▶ _SELECTED EXTRACT_:
— BEGIN —
A Method on Speech Synthesis for Spoken Dialogue Systems and

Psychological Assessment of the Synthetic Speech

Keikichi HIROSE,

Noboru TAKAHASHI, Nobuaki MINEMATSU, Toru SENOO, Mayumi SAKATA

Department of Electronic Engineering, Faculty of Engineering, University of Tokyo

7-3-1 Hongo, Bunkyo-ku, 113 Tokyo, Japan

e-mail: hirose@gavo.t.u-tokyo.ac.jp

We are developing a technology for generating response sentences appropriate in the dialogue flow and converting them into high-quality and easy-to-understand speech with naturally sounding prosodic features. Concrete research aims are as follows:

1. Generate sentences from response contents in deep-level semantic representation, which may include information on focal position, ellipsis and anaphora. Generated sentences should include high-level linguistic information, such as syntactic and discourse structures, and information on intentions to be transmitted.

2. Synthesize response speech with prosodic features of spoken dialogue. Intended linguistic information and intentions should well be transmitted by the speech.
— END —
▶ _TASK OBJECTIVE_:
Please answer from the extract on speech synthesis for dialogue systems: with what prosodic features should the response speech be synthesized?

▶ _ENTRIES SHOWN_:
— BEGIN —
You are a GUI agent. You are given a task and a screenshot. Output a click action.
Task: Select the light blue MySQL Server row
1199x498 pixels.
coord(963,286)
— END —
— BEGIN —
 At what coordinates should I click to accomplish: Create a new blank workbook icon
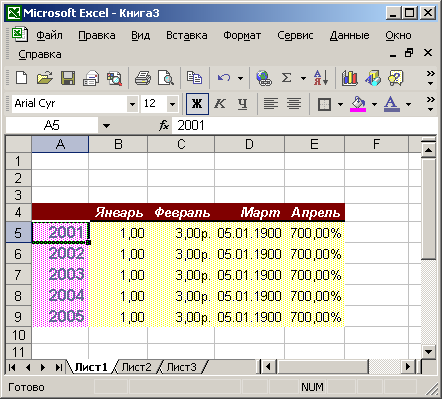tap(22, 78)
— END —
— BEGIN —
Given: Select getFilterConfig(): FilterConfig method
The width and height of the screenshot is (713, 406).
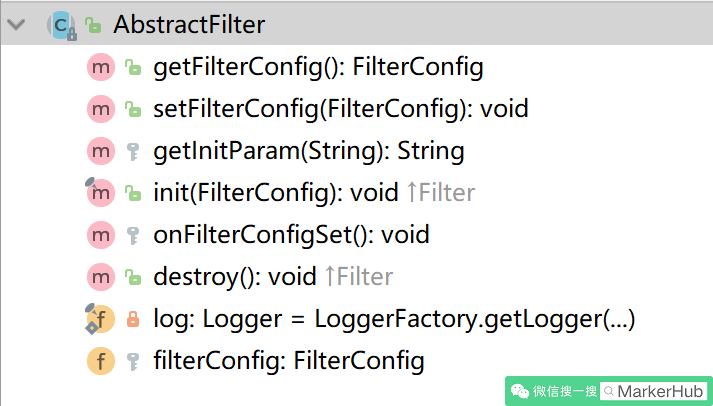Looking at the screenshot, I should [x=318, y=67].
— END —
▶ _SOLUTION FOR THIS EXERCISE_:
Prosodic features of spoken dialogue.